Your journey to Chez Roux is riddled with sterile suburban neighborhoods and a macabre procession of chain restaurants that ends in a megalomaniacal finish line: the luxury resort La Torretta Del Lago. But for running this gauntlet, you are rewarded with what may be one of the finest meals in the state (and if you come at the right time, one hell of a sunset).
The dining room is elegant, but it’s also unfussy and modern, with a section of zigzagging banquettes and several tables along a glass wall that looks out upon the lake.

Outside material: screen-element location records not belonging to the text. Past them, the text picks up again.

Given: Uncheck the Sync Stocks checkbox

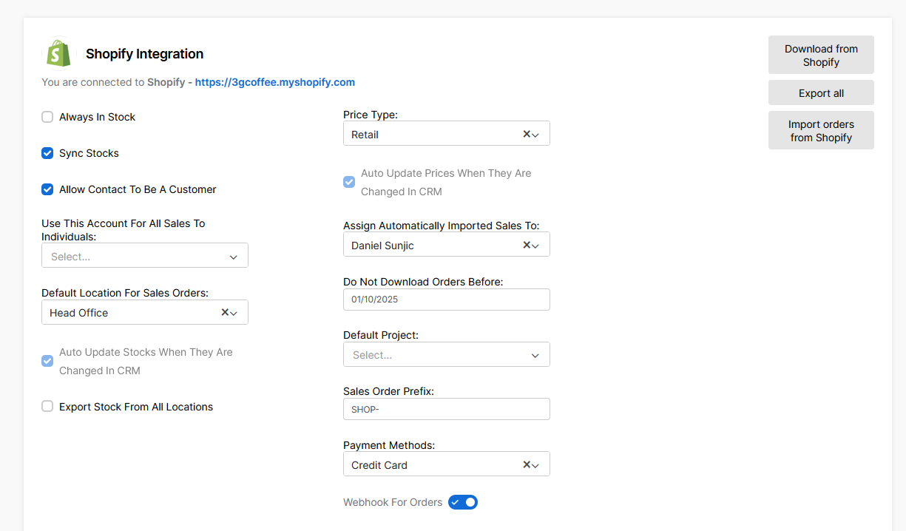Looking at the screenshot, I should [47, 153].
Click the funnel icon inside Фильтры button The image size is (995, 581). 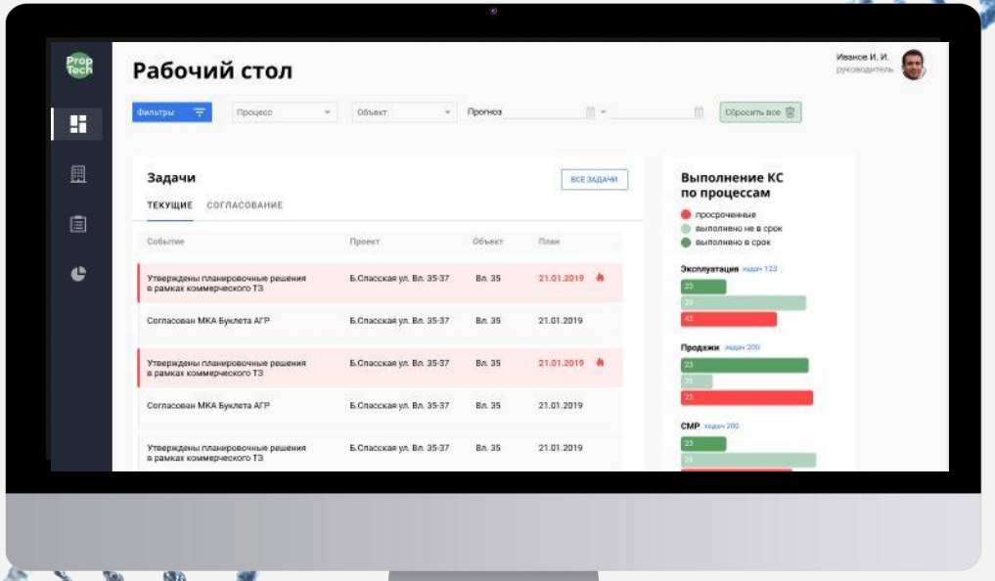[x=200, y=112]
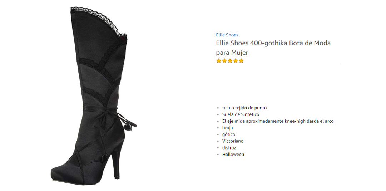Open the Ellie Shoes brand link
386x191 pixels.
pos(227,35)
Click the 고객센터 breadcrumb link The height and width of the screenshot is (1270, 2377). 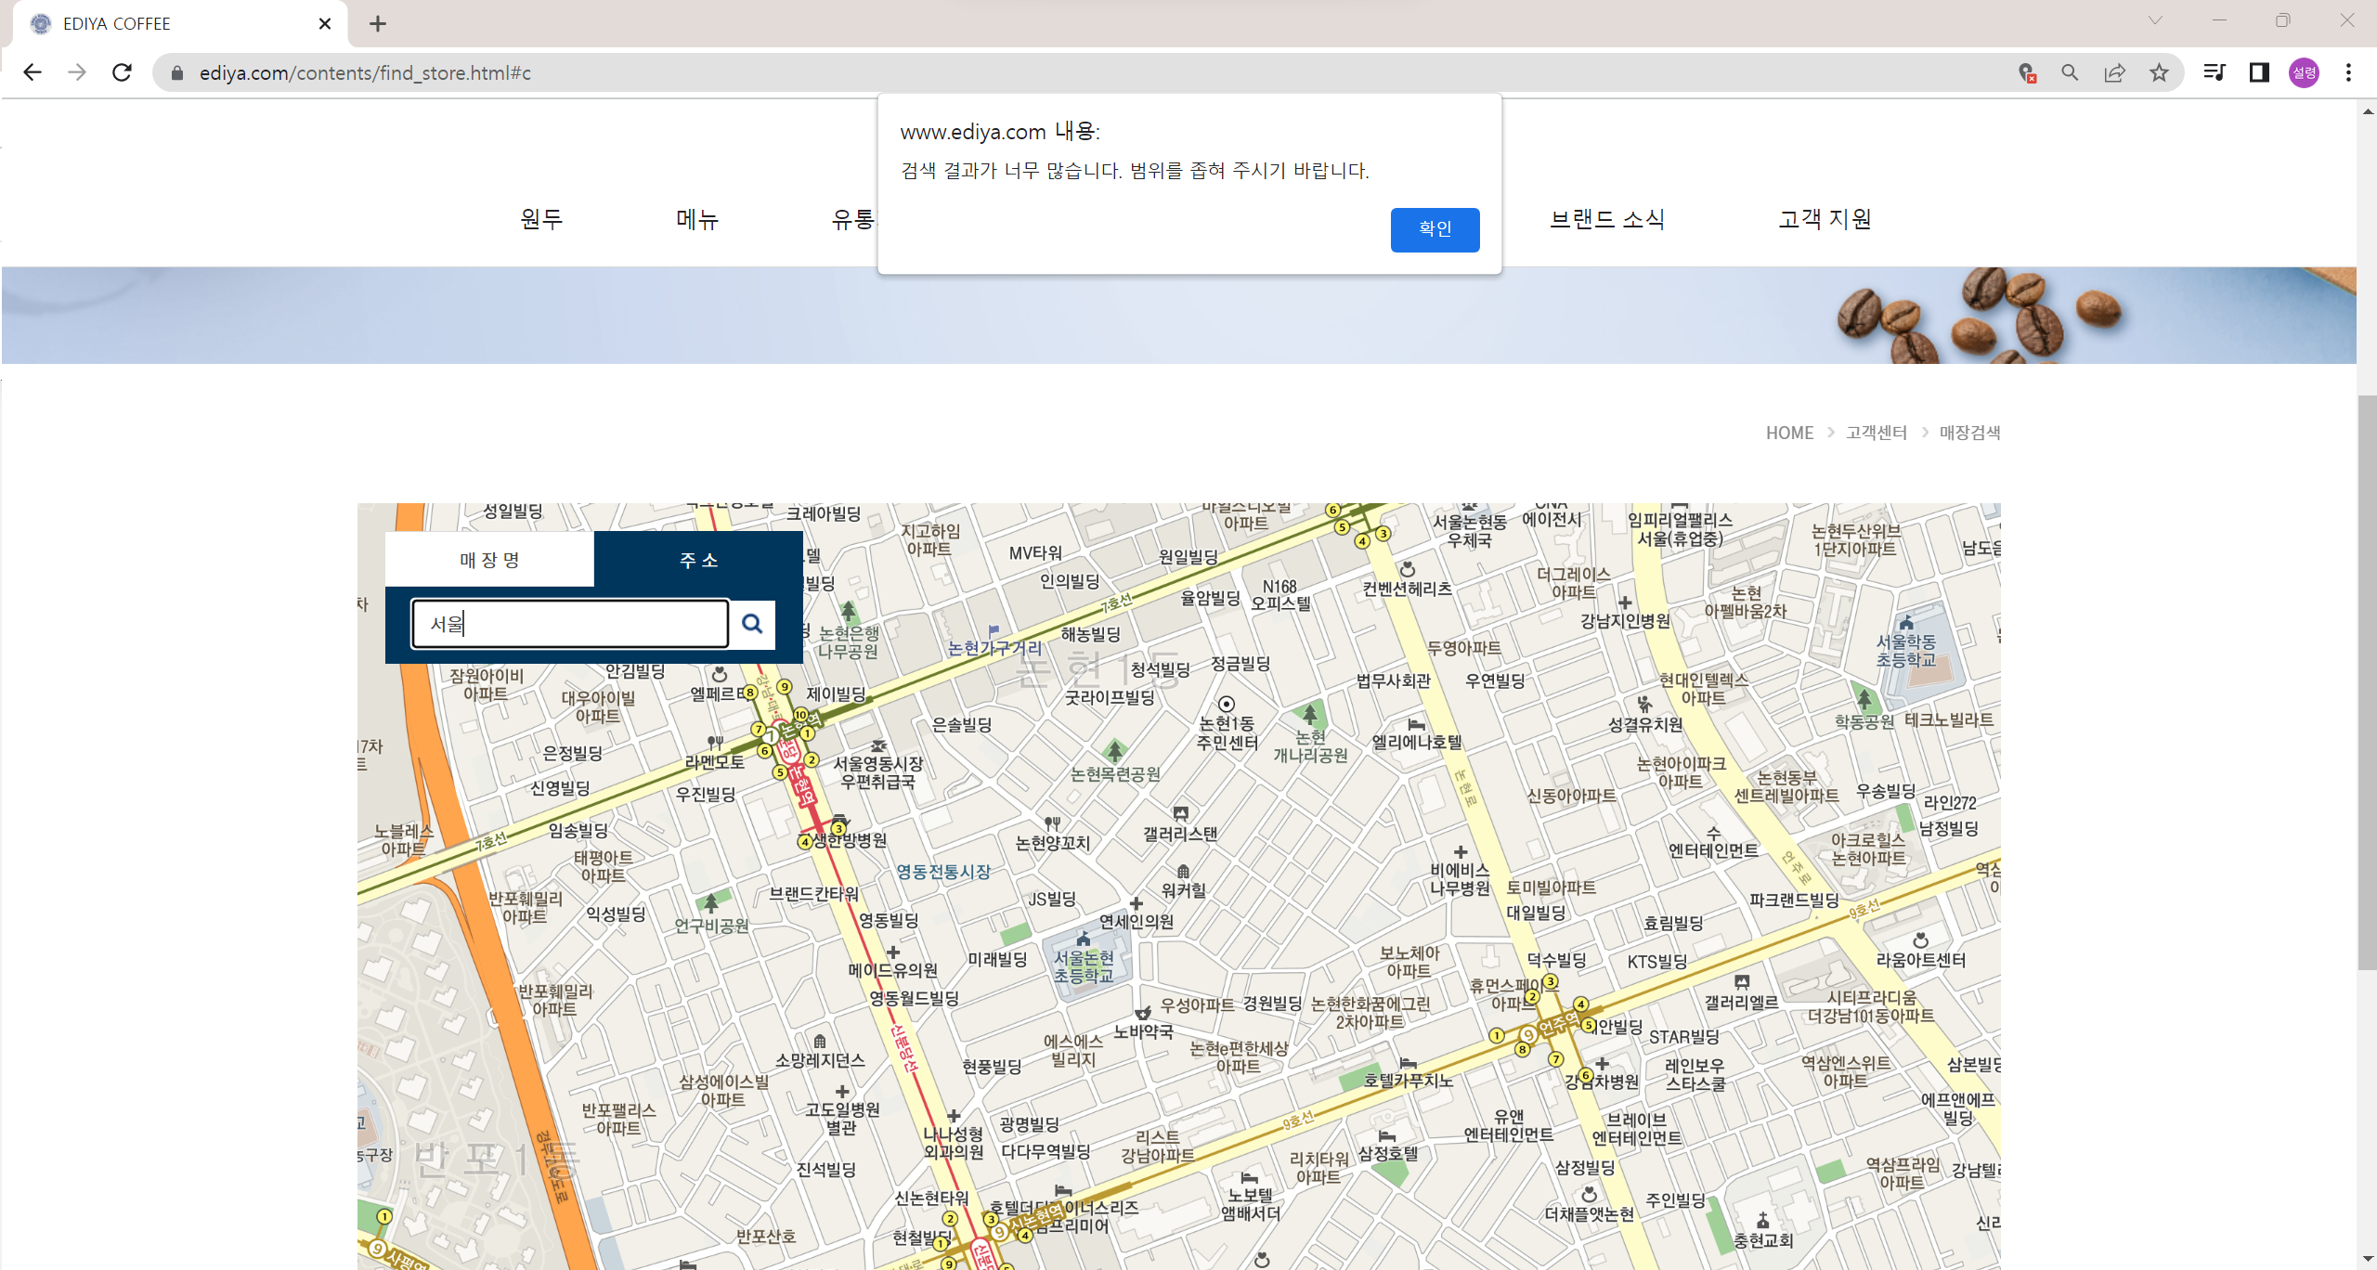click(1876, 433)
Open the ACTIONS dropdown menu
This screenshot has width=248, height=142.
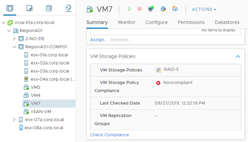point(204,9)
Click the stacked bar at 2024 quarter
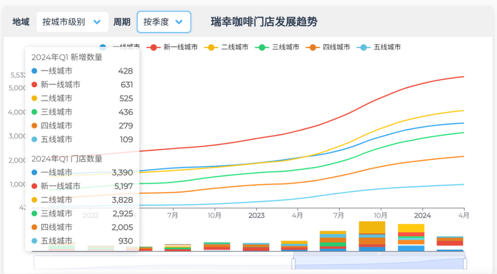The width and height of the screenshot is (497, 274). coord(411,238)
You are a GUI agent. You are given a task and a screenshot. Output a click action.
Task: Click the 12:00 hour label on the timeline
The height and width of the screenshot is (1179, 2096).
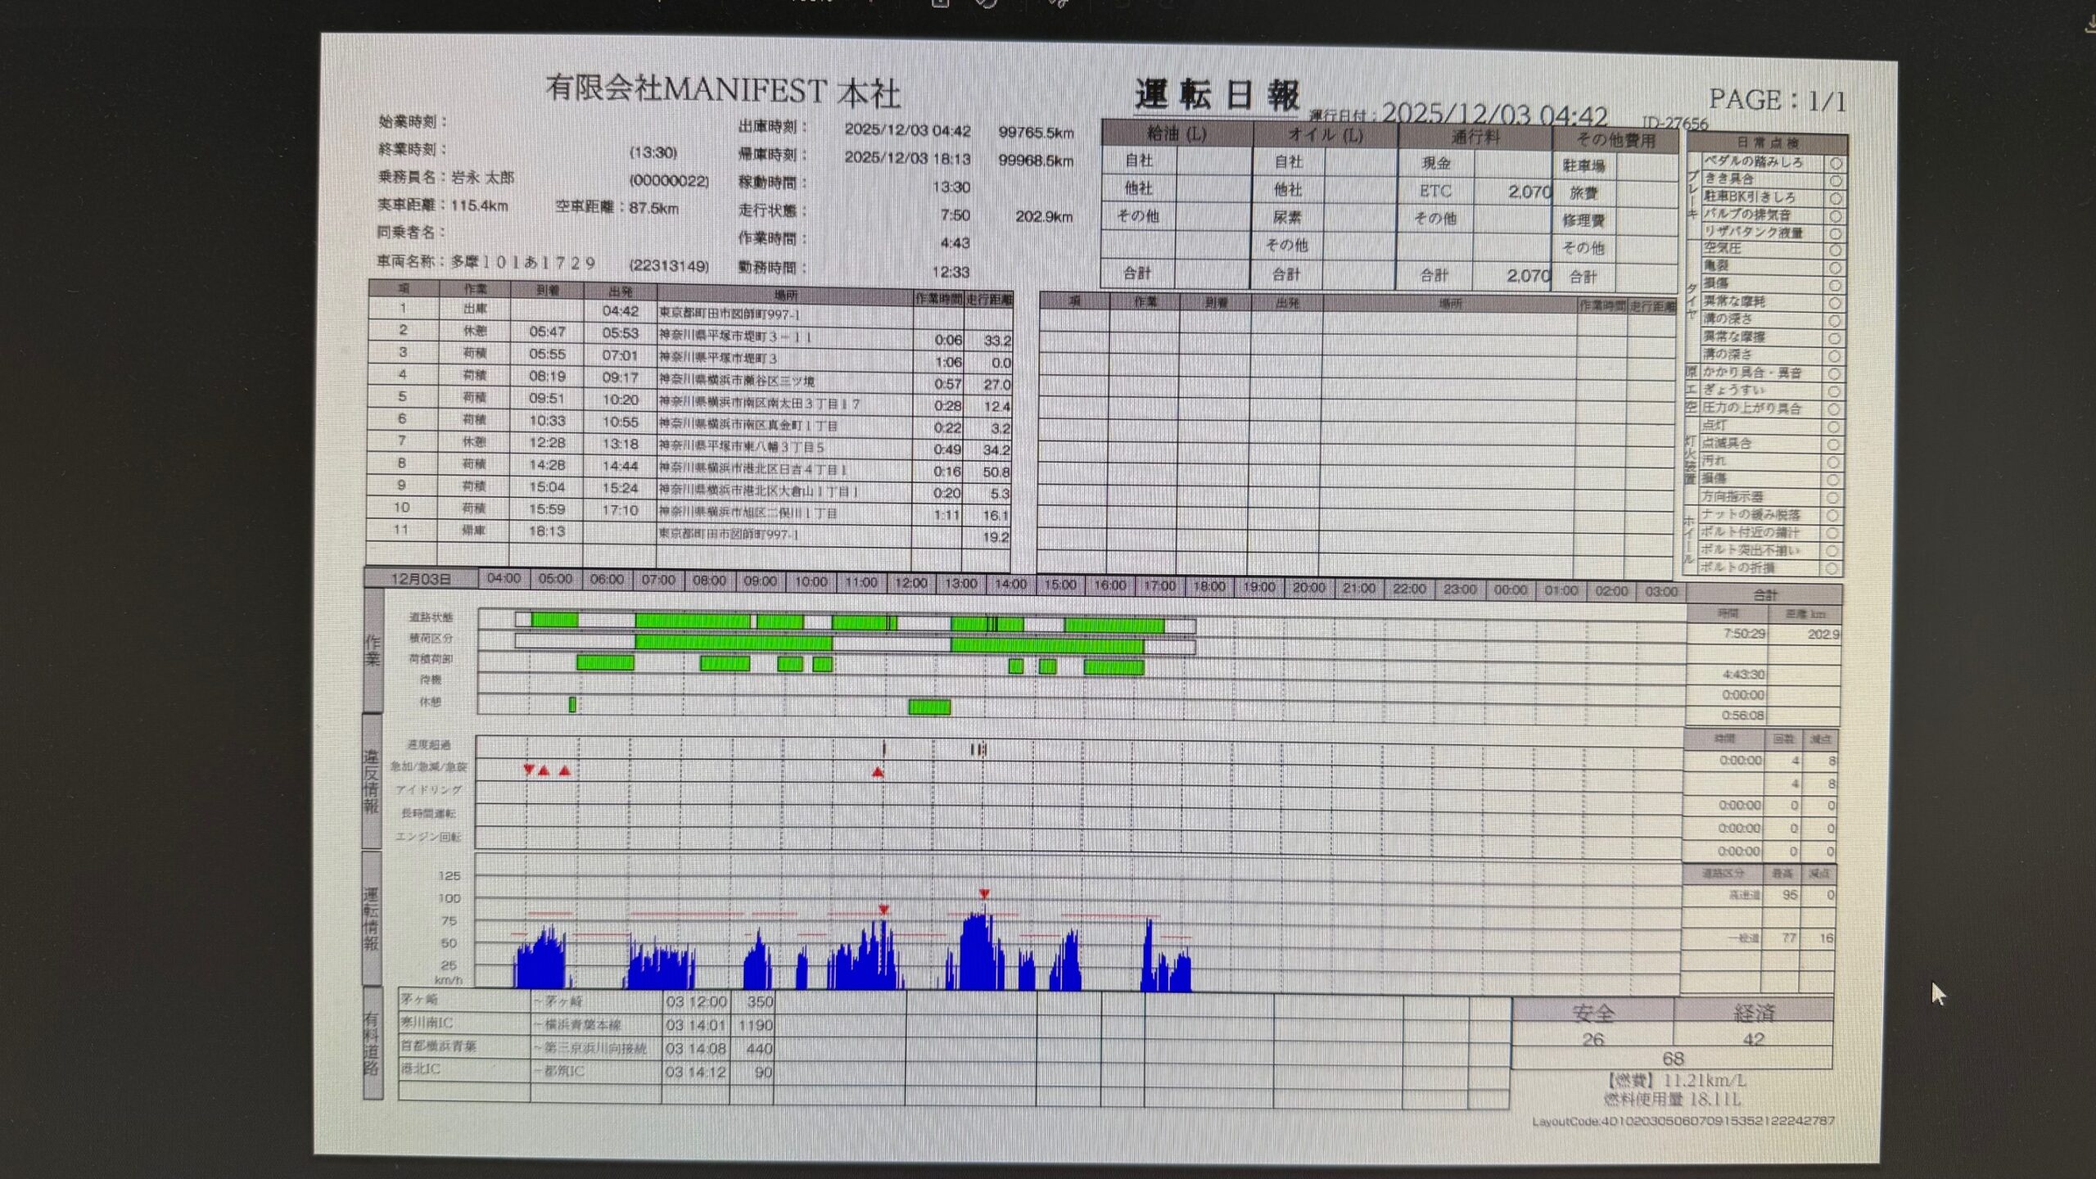pyautogui.click(x=910, y=583)
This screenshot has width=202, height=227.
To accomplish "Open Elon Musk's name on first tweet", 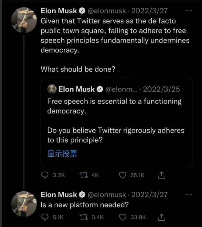I will pos(59,11).
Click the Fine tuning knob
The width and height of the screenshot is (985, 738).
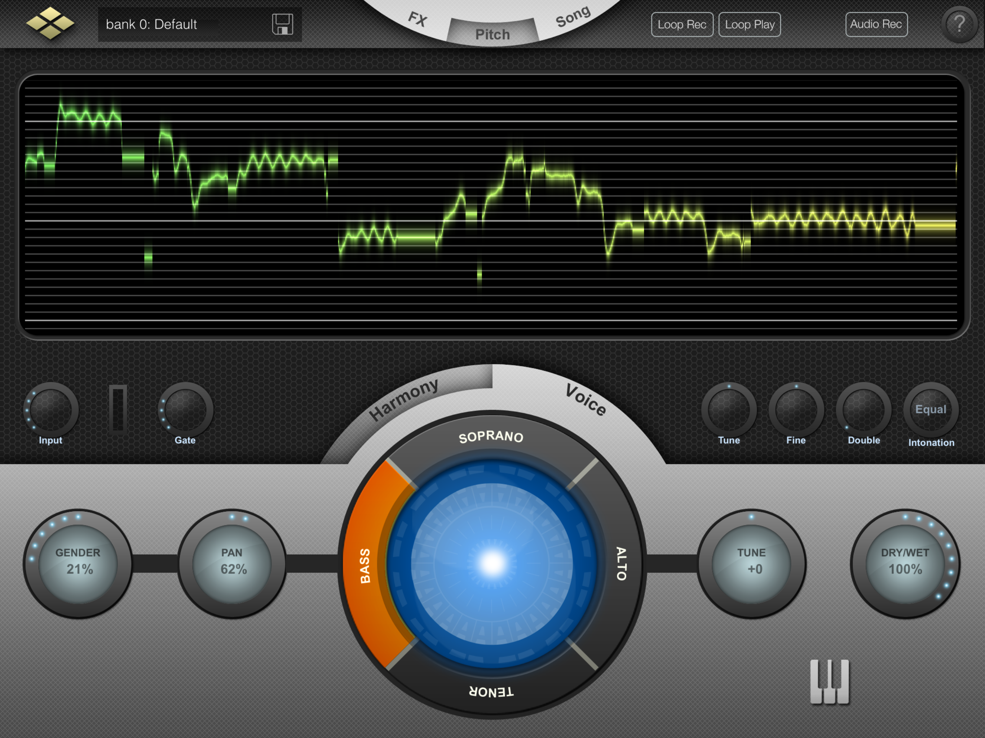796,410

The marble chef’s table is a great spot from which diners can watch the bustling kitchen; however, they are also subjected to a large, flat-screen TV displaying a self-aggrandizing slideshow of food photos interspersed with images of Chef Roux (who is hardly involved with the restaurant anymore) from television shows or posing with other celebrities.
The menu and meticulous technique are true-blue French, right down to the insistence of using the finest local ingredients. A cheese soufflé made with Dublin, Texas’s own Veldhuizen Farm’s cheddar from grass-fed cows is impossibly airy and rich, a cloud floating upon sweet creamed corn—all Lone Star and all Gaul. Halibut fillet is cooked superbly, and then elevated to greatness by a house-cured pork belly. Turnip fondant comes caramelized to the point of tasting nearly like toffee and is threaded with savory, salty bits of duck confit. Many dishes here are a performance of textures and flavors as stirring and flawless as a Jean-Luc Godard film.
And so it goes at Chez Roux: one brilliant course after another. You might encounter a cart of fully ripened French cheeses allowed to rest at room temperature; figs stuffed with whipped Fourme d’Ambert; or a foie gras terrine tickled with Muscat and reigned in by pungent baby leeks.
The low points are few, but noticeable against this backdrop: often-awkward service; a wine list that mingles compulsory domestic clunkers with better, but overpriced, French bottles; and a few mains that still play it too safe. Nevertheless, this is some of the most capable French cooking found in Texas and with one of the loveliest views. The journey to Conroe may not be the most inspired, but the destination certainly is.